Some U.S. scientists believe a killer whale that washed up off the coast of Washington last month might have been killed by a military explosion.
The three-year-old female orca was a member of L-pod, a group that lives in Canadian waters during the summer months.
The killer whale’s carcass washed ashore at Long Beach, Wash., Feb. 11.
A necropsy found the marine mammal died from highly unusual injuries.
"The entire body showed evidence of massive blunt trauma, some sort of pressure wave that was very blunt in nature not the pointed bow of a ship or anything," said Ken Balcomb, senior scientist at the Center for Whale Research at Friday Harbour, Wash., about 15 kilometres east of Victoria.
Balcomb suspects the animal was killed by an explosive device, one of 96 the U.S. Navy deployed in the area in 2011.
"I suspect she died in U.S. waters. And probably from an explosion,” Balcomb said. “We're seeking information about what explosions at least the navy would be aware of."

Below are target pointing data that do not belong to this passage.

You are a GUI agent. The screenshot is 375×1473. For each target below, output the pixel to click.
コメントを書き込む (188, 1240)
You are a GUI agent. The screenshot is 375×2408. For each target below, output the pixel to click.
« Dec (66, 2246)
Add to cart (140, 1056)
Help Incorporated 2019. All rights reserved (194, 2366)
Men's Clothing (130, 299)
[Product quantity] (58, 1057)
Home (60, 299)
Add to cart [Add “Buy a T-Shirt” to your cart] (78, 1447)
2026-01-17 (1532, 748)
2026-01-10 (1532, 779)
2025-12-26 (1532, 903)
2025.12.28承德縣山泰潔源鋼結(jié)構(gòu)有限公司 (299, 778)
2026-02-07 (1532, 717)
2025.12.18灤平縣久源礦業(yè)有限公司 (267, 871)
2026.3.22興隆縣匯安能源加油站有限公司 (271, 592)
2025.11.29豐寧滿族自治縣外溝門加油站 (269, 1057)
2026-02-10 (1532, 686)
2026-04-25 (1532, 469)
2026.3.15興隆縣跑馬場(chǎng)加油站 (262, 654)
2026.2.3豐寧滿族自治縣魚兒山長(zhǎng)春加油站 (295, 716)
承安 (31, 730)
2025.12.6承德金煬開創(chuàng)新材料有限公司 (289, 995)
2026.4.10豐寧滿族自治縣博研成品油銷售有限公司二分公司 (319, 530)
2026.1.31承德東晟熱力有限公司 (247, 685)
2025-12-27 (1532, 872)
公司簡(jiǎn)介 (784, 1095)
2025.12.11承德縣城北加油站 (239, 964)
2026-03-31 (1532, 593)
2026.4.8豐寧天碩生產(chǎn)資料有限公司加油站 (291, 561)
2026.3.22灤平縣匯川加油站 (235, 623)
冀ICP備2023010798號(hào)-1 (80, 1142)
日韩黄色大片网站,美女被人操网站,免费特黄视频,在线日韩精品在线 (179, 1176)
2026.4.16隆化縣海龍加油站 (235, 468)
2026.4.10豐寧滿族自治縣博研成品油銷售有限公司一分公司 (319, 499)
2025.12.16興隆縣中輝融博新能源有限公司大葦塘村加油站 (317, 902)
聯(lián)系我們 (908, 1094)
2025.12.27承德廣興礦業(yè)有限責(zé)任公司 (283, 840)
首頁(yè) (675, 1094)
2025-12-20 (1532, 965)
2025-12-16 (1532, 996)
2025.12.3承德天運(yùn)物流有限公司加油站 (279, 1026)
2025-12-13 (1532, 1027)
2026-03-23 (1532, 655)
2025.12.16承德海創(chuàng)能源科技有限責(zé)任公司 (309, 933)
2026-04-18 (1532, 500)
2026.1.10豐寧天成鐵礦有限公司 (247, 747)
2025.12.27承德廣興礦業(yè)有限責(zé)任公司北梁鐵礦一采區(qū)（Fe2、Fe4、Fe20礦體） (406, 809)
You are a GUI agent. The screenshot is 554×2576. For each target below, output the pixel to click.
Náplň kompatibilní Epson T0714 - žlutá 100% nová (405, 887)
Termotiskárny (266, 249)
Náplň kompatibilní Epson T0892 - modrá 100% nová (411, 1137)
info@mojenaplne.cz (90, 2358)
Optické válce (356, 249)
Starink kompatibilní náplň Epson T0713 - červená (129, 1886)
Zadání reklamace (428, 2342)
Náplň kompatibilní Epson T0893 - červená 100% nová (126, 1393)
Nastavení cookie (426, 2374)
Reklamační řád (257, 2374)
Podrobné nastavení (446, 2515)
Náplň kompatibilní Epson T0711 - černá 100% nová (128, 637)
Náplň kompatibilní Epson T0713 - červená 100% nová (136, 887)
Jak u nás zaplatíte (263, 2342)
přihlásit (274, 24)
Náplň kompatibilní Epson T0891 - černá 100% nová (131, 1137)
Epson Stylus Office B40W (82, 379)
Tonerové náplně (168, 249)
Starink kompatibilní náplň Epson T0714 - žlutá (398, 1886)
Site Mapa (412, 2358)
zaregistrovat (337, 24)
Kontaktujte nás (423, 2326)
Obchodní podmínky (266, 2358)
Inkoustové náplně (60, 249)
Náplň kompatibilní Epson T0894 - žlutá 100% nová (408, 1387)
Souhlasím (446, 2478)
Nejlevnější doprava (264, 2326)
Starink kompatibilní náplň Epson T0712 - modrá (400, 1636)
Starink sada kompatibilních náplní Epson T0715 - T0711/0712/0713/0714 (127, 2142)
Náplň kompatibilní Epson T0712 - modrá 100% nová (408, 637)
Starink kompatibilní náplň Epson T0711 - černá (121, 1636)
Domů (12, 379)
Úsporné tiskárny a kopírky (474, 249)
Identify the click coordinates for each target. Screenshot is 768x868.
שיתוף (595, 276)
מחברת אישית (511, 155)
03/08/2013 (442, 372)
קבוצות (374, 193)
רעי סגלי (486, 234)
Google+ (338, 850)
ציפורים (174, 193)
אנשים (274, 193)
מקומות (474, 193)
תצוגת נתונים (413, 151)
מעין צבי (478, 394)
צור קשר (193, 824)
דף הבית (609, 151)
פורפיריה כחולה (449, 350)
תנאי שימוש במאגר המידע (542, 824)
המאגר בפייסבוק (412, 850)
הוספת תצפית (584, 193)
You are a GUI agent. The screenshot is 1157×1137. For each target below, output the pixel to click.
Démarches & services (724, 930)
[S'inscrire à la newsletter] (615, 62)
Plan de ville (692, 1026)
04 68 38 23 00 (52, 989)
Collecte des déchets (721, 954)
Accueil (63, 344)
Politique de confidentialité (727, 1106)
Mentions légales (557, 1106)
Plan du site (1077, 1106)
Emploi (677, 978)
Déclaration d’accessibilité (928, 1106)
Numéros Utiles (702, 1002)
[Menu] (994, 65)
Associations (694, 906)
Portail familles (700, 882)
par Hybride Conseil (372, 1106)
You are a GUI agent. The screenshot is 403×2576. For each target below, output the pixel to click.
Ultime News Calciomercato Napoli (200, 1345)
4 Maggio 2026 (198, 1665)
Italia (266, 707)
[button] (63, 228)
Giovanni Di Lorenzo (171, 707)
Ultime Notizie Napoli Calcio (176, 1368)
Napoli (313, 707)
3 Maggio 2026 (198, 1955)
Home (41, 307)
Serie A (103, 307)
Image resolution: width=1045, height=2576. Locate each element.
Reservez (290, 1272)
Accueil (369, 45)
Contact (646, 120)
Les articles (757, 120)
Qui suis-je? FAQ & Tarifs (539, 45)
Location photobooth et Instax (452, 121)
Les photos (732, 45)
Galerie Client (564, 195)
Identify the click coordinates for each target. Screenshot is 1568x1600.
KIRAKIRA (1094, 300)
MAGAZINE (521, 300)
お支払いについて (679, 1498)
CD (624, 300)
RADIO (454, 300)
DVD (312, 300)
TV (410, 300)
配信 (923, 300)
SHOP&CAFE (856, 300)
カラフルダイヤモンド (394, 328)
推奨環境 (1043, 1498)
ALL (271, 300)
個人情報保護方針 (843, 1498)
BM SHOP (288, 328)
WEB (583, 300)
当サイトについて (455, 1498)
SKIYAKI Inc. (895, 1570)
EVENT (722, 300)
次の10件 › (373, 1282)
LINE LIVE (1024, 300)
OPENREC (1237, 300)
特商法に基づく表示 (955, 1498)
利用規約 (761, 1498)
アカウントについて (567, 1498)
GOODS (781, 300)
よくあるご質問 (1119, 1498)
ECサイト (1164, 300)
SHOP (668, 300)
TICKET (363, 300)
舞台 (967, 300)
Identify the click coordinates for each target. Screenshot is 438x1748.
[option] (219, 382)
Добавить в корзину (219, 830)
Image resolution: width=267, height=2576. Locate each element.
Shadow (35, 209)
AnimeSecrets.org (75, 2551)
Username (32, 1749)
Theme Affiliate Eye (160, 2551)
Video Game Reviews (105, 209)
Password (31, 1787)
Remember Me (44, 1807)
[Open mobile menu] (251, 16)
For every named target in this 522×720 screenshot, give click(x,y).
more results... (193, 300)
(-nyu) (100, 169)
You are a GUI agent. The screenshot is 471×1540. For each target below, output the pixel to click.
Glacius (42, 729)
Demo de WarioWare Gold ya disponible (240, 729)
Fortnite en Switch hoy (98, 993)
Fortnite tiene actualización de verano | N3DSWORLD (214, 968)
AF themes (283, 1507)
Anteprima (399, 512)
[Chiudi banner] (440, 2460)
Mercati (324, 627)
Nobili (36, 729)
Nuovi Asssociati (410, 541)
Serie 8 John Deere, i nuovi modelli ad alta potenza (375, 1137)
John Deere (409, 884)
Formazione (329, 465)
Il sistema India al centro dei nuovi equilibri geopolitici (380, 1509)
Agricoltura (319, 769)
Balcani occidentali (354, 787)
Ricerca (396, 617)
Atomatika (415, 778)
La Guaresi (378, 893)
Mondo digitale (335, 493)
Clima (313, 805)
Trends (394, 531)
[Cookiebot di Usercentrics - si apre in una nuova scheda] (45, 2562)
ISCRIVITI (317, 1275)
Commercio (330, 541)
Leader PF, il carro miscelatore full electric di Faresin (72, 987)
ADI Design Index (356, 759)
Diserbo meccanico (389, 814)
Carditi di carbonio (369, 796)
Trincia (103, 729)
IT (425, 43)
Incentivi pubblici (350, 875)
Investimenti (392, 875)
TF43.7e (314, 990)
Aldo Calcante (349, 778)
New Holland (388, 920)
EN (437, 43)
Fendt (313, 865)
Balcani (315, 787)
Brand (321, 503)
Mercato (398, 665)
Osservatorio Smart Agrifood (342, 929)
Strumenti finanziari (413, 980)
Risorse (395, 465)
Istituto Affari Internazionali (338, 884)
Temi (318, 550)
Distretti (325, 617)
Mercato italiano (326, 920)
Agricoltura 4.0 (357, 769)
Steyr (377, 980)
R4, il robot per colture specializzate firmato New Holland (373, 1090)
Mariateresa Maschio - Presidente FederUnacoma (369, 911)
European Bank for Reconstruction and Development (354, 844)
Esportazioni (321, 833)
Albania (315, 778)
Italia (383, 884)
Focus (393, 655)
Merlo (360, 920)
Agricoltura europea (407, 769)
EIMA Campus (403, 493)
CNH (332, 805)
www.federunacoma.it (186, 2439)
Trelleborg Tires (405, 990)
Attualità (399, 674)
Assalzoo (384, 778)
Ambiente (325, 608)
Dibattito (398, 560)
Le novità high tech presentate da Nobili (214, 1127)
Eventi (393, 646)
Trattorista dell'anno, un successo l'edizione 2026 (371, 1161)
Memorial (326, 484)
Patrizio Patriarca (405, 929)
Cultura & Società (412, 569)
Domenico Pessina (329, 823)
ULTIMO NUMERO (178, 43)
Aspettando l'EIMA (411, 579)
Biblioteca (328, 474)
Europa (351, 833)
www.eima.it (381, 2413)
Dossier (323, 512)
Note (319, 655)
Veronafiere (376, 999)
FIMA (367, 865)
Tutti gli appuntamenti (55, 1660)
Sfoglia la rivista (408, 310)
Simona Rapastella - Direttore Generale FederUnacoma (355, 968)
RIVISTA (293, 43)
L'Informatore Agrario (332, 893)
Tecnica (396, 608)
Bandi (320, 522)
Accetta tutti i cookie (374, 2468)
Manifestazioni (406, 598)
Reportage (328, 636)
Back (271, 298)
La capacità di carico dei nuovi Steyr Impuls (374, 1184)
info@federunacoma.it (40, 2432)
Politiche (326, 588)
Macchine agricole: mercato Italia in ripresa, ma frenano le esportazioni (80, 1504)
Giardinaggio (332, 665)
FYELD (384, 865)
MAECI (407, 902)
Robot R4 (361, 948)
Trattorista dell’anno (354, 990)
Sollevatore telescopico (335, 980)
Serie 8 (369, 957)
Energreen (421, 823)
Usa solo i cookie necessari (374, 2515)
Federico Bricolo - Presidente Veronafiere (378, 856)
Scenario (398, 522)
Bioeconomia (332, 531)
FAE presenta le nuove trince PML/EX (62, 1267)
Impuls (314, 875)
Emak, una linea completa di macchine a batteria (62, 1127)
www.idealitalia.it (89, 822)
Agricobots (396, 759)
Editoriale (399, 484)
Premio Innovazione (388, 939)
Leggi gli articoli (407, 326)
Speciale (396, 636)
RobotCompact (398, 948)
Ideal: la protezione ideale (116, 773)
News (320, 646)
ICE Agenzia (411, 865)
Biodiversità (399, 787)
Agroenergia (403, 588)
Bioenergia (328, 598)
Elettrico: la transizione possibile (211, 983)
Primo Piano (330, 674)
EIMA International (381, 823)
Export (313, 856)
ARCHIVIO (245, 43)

He said he's worried that ongoing naval exercises could wipe out entire pods, including the fewer than 90 orcas that make up the endangered resident population in the southern end of Georgia Strait and in Juan de Fuca Strait, between Vancouver Island and Washington’s Olympic Peninsula.
Seals also killed
Balcomb said 38 seals died from similar injuries last year, and he says a final body count from L-Pod won't be known until it returns to the Juan de Fuca Strait in July.
“Chances are some other whales got killed too," said Balcomb.
The scientist said he hopes an investigation by the U.S. National Marine Fisheries Service will get access to the Navy's classified documents on its activities.
However, a spokesperson for the U.S. Navy denies it conducted any exercises using explosives in the area in February.
The Royal Canadian Navy told CBC News it did use sonar in the Strait of Juan de Fuca Feb. 6, but that no marine mammals were in the area at that time.
But some environmentalists are not satisfied.
“We'd like the navy to release the data on what they were doing,” said Jay Ritchlin, of the David Suzuki Foundation.
“We'd also, basically, just like them to understand and acknowledge that this is a critical habitat for these whales and should be designated as off limits for this kind of sonar training."